(Document segment Opens)

Multiple people in recovery have told me that year three was hardest phase of their sobriety. None of them specified why, but I have my qualified postulations. Early sobriety is hell on earth. It passes. Everything after that is magical. Every day without drinking begets another day without drinking and you keep doing it because you want to, because it’s right and it feels amazing. Other people bequeath you with constant affirmations and encouragement. You get endorphins from things like folding the laundry, scrubbing the toilet, and paying the internet bill because those impossible feats were not happening in active addiction. Year two is like a cool, lazy river on a hot July day. Sober feels normal. The heartaches and lamentations have reduced to a dull ache. You can’t even remember the last time that you felt the urge to drink, or wear a noose, or chew glass, and the absence of those thoughts seems like a delusion of grandeur. You know yourself. You like yourself. You have confidence in who you are and what you do, because if you can do addiction recovery for two years, you can do anything.
Year three, so far, is a discouraging plateau. Up from rock bottom, sure, but down from the Valhalla of surviving addiction. Remember all those bad feelings you’ve had about yourself since high school? The ones that you were drinking away in addiction, and browbeating away in early sobriety? Well… they’re baaAAaack.
A couple of weeks ago, I attended a meeting regarding a project that I am privileged and lucky to be a part of. The director and I persuaded four men from the collaborating department to join us for a casual lunch so we could sell our directives and our methods, and they could ask any pertinent questions. Throughout the meeting, it became more and more noticeable that the associate professor sitting across from me was directing his questions to our research assistant instead of me. It wouldn’t have been so uncomfortable, except that she had told him multiple times already that she was not yet familiar with the scope of our work and couldn’t answer any of his questions. She told him that she was only there to take notes.
Still, every time he had an inquiry, he gave it to her. It became a pattern of him asking her a question, her looking over to me, and me answering the question without him even glancing in my direction. Then he would conjure a follow-up question and, once again, ask the girl who had already beaten the phrase “I don’t know,” to death.
I get it, okay? I really do. The research assistant is beautiful. And flawlessly toned. And demure. And blonde. And 20-years-old. She should be considered for her brains, not the surface characteristics that I just listed, but those surface characteristics are unignorable. I’m also not saying that she is stupid or useless or unimportant in any way. What I am saying is that she was there for the sole purpose of writing down the points and inquiries posed by the group with one of her milky, butter-soft hands, and eat an arugula and manchego salad with the other. That’s all.
The intensity with which he refused to acknowledge me was staggering. It sent me right back to high school, even though we were adults in a setting where maturity was assumed. We were discussing a subject that I knew up, down, backwards, and forwards. This is my vocation. This is my career that I am working tirelessly to cultivate. And it only took one careless Neanderthal to take me down by telling me to pull up my shirt while he drooled over a sliver of a debutant’s kneecap.
Two years is long time to spend sober, constructing a sense of “self,” only to have it demolished in a blitz attack. I was secure in that situation. I should have commanded that room because I did my due diligence, and I did it to death. I knew everything about the careers, education, and continued research of each of those four men sitting across from me at that table. Why? Because it would be unprofessional (and just plain rude) to ask someone to donate their time and attention to you if you don’t know the value of their time or the usual delegation of their attention. Instead, I sat quietly and stared at my beading water goblet, wondering how I ended up being superfluous at my own goddamn conference.

(Document segment Closes)
(Data Opens)

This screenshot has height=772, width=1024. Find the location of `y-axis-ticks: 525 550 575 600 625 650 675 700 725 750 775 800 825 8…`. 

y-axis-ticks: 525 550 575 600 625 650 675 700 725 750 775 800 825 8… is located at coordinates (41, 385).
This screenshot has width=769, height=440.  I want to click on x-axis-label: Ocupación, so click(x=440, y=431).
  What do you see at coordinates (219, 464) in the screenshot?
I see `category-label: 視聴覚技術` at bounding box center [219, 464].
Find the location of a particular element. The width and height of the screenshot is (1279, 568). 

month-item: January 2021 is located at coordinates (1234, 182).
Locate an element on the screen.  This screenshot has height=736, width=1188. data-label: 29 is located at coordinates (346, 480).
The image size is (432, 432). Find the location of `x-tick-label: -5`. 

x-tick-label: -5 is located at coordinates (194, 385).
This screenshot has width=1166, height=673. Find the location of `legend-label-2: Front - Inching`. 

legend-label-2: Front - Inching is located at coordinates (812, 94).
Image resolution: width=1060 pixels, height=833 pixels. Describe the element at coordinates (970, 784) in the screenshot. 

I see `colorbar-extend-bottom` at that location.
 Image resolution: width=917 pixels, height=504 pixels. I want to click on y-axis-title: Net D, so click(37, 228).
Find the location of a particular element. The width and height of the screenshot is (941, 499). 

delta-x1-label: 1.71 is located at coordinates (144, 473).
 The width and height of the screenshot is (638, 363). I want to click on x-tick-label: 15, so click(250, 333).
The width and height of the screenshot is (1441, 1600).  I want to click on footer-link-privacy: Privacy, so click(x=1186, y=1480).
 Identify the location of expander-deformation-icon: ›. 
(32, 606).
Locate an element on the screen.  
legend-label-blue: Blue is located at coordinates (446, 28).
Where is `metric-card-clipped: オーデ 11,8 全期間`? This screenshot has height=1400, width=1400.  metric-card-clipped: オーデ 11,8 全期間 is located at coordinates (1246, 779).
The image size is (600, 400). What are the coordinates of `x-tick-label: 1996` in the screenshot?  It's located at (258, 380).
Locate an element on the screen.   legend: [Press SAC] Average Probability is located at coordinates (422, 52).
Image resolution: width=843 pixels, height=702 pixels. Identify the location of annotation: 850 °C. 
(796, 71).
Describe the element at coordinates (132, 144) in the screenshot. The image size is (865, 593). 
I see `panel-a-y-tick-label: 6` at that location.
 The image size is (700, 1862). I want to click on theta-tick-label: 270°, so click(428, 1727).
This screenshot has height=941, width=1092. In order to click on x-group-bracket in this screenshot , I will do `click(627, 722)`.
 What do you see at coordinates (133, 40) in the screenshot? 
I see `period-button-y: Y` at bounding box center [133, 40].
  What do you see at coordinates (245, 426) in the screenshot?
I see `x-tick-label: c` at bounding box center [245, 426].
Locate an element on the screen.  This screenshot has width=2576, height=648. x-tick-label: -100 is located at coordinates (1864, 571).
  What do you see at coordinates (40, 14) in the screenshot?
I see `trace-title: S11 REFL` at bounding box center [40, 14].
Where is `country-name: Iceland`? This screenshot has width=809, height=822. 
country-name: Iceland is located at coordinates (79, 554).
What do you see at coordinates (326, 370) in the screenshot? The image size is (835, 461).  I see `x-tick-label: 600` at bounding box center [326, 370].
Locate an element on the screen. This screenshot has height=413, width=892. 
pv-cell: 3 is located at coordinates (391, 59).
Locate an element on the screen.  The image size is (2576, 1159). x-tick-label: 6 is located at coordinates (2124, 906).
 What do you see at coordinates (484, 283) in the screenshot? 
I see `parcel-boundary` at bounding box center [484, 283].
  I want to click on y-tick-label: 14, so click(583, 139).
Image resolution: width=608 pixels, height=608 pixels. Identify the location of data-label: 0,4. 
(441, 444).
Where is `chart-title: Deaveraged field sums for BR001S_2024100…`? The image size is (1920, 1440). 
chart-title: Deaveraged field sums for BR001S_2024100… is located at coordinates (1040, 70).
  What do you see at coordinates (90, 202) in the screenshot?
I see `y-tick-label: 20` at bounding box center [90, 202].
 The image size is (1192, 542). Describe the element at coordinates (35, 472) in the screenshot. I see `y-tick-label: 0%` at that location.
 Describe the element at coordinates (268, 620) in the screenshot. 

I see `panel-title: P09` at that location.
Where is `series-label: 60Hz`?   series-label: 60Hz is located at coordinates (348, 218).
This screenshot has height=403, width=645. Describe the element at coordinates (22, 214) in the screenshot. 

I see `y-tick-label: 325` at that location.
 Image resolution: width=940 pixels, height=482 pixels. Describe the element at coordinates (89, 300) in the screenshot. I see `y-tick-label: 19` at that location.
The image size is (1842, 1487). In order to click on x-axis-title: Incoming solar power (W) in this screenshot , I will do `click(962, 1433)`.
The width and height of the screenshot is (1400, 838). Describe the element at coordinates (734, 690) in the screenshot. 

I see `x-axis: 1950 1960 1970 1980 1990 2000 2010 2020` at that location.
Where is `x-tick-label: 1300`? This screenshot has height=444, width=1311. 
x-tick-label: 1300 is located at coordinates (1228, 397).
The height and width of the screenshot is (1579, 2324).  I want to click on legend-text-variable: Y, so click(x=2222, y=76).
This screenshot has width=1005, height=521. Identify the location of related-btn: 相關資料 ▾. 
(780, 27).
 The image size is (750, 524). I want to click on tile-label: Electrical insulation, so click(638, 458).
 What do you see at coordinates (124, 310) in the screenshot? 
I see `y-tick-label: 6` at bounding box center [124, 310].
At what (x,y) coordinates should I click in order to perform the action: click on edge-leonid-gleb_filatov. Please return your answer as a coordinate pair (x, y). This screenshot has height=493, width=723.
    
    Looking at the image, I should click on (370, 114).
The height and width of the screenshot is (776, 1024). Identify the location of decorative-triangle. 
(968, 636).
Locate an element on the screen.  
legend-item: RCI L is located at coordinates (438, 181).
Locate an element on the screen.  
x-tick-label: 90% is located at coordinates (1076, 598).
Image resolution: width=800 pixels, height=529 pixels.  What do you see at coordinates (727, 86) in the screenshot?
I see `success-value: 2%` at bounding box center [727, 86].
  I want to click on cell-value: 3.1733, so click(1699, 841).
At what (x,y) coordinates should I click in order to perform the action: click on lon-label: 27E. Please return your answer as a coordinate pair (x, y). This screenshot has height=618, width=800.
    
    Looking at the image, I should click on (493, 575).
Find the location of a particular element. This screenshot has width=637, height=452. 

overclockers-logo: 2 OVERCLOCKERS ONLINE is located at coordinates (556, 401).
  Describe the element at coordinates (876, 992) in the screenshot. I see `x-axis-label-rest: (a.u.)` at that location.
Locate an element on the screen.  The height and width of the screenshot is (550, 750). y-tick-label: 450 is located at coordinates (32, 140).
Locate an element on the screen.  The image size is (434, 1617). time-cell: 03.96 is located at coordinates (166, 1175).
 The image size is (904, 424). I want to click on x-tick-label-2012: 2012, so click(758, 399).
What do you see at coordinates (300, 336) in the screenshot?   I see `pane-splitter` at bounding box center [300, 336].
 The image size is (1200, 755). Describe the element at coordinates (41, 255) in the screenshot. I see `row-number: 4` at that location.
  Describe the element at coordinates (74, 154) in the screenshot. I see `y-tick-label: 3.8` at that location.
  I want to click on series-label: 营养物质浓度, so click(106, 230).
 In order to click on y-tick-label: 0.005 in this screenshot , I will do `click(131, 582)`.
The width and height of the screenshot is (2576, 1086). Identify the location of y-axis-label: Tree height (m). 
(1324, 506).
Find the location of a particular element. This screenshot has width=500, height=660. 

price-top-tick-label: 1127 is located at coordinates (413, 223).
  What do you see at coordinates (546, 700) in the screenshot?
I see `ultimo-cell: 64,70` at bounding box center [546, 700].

(Data Closes)

_Required actions:_
[A] Condense the paragraph of the sobriety essay that begins "Still, every time he had an inquiry" while keeping its main facts.
[B] In the sobriety essay, what did the research assistant tell the associate professor was her only purpose at the meeting?
[C] Extend the sobriety essay from the point where it stops.
The records have no connection to the essay on sobriety.

_Answers to the tasks:_
[A] He kept directing every question to the research assistant. She would look to the narrator, who answered while he never looked over. He then asked her a follow-up, though she had already said "I don't know" many times.

[B] She told him she was only there to take notes.

[C]
I’m really not a silly woman who estimates herself with an insignificant man’s yardstick. Neither his lack of regard for me nor my resulting insecurities are going to threaten my sobriety. The reasons why I drank may be eeking back into my psyche, but the reasons why I will never drink again are crystal fucking clear. I don’t know why it always seems to be men that disorient me the most, but I suppose it is mostly men. I miss the days of motivated sobriety when my perceptions were fluffed by my invincibility. Two years ago, high school did not define me, divorce was a magical quest sent by the universe to condition me for bigger battles, and something better was waiting around the corner if I could just hold on for one more day. The reality is not entirely bleak, but it is this: divorce means you aren’t worth the trouble you make. You’re not the worst in your vocation… but you aren’t turning any heads. The “better things” are there, but they are skeptical of you and what you are, and they need more time to decide if they want to be yours. But hey, its better than being drunk and dead in a ditch.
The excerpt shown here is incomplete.